──────── Supplied material

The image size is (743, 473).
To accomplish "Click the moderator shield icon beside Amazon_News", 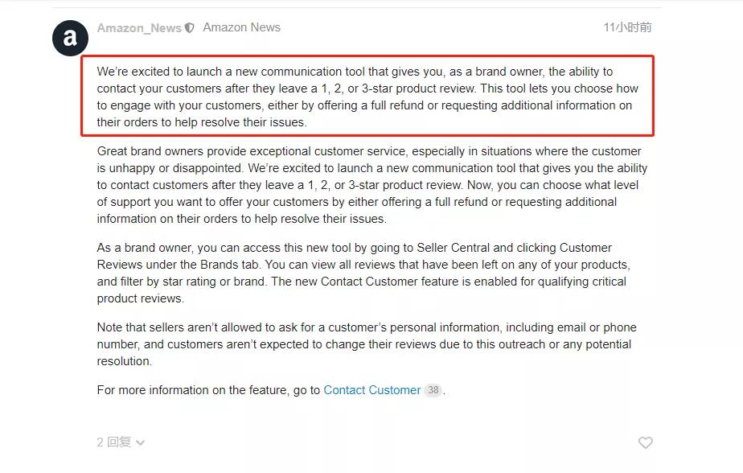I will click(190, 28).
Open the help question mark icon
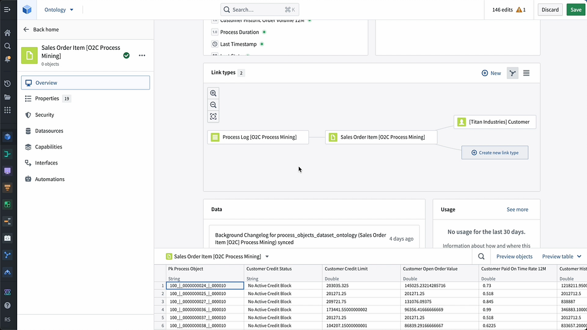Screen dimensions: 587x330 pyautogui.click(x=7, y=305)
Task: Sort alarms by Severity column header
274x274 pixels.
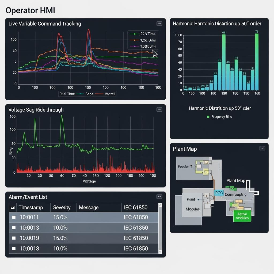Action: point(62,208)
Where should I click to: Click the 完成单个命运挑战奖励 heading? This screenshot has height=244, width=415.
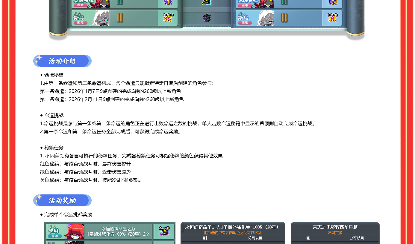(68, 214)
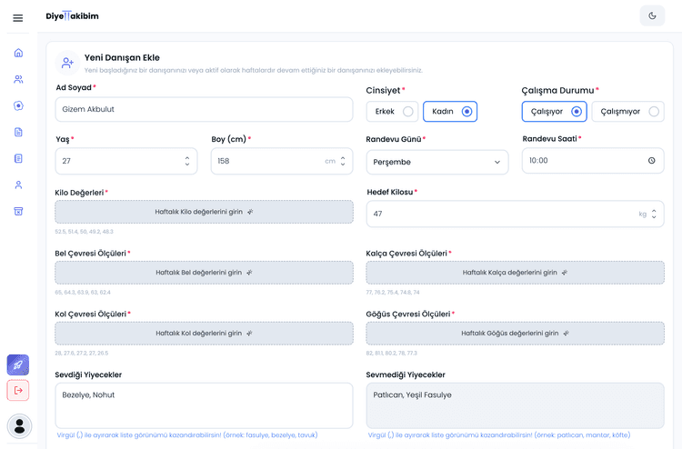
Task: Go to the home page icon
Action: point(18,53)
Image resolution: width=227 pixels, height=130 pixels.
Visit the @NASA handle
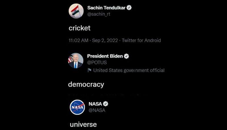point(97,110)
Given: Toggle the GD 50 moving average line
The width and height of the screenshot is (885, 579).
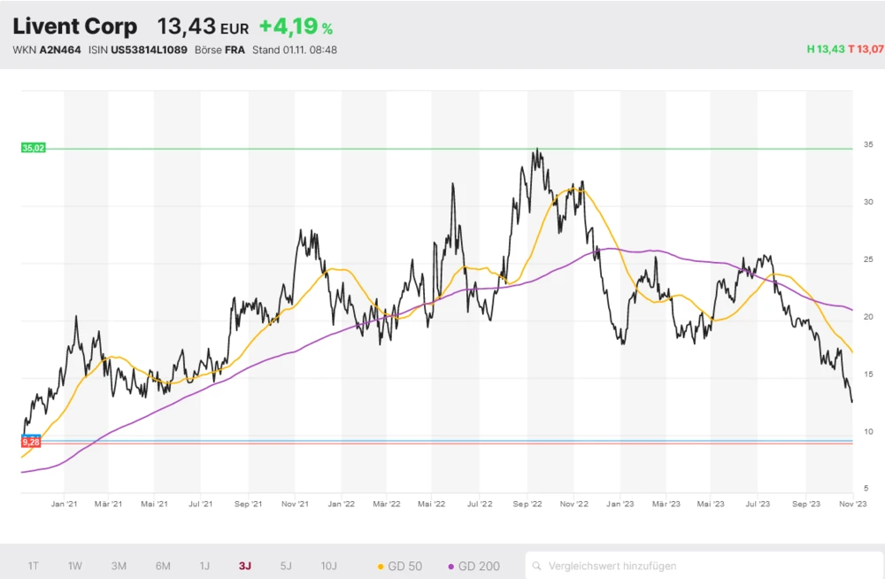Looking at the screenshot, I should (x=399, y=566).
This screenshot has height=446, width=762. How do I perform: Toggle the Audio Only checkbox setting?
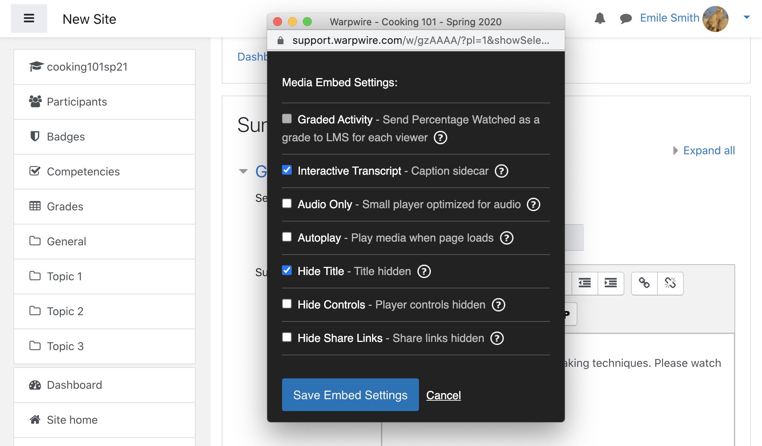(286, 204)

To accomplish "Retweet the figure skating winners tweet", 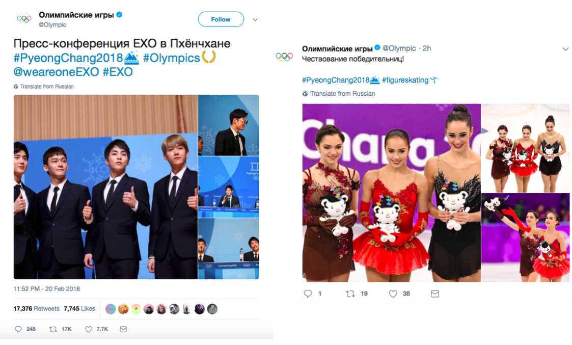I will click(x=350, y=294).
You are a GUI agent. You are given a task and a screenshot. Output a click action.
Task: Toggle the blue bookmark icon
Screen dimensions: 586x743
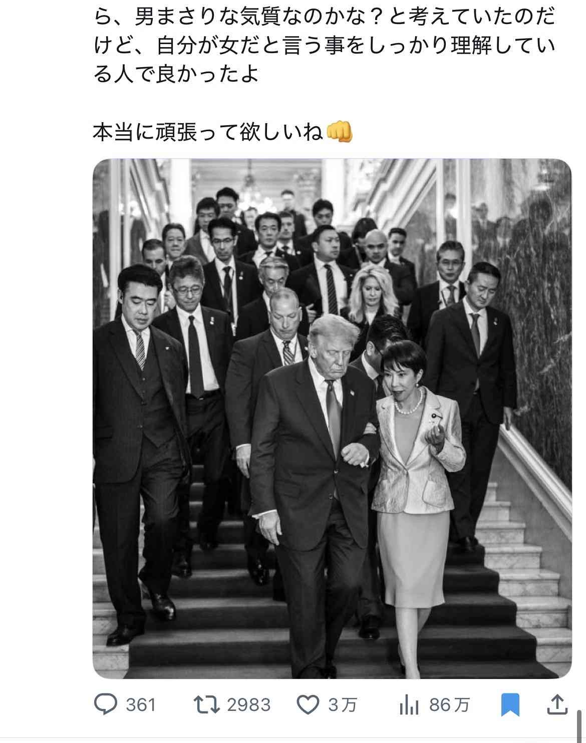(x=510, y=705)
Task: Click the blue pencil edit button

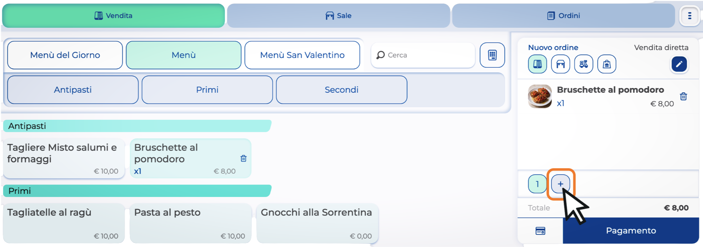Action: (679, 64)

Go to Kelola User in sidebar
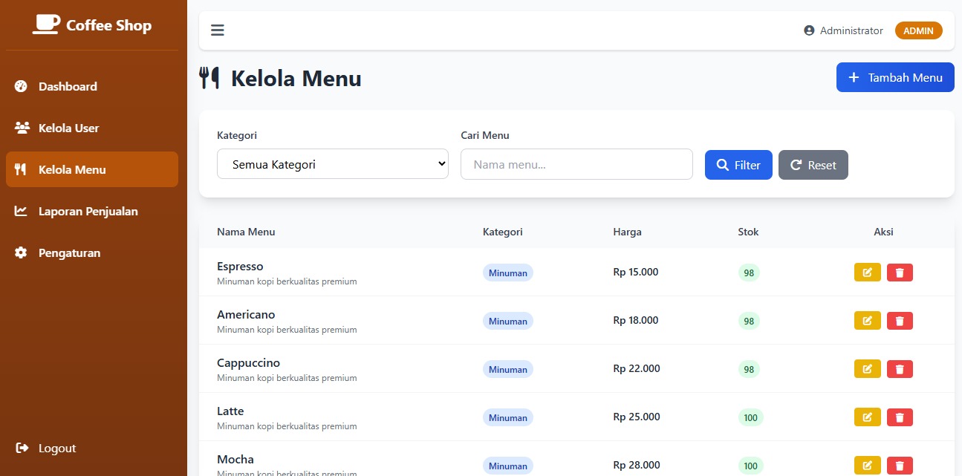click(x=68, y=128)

────────────────
──────── Supplied material

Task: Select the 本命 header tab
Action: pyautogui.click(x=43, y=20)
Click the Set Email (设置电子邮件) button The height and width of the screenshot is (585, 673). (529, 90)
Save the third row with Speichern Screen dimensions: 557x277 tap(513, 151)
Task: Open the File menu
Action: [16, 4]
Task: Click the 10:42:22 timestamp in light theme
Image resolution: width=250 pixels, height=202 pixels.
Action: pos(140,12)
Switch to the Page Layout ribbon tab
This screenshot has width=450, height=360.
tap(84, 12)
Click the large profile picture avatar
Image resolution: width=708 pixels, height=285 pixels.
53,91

────────────────

**Exercise**
Please repeat, exactly as written, the lines in the records above, starting with the one that has "274x274 pixels." and going on through the one that has "Given: Toggle the GD 50 moving average line". Pictures are to be left out.

**Exercise response**
274x274 pixels.
Action: point(62,208)
Where should I click to: Click the 完成单个命运挑战奖励 heading? This screenshot has height=244, width=415.
(68, 214)
Task: Go to the home page icon
Action: point(18,53)
Image resolution: width=227 pixels, height=130 pixels.
Visit the @NASA handle
point(97,110)
Given: Toggle the GD 50 moving average line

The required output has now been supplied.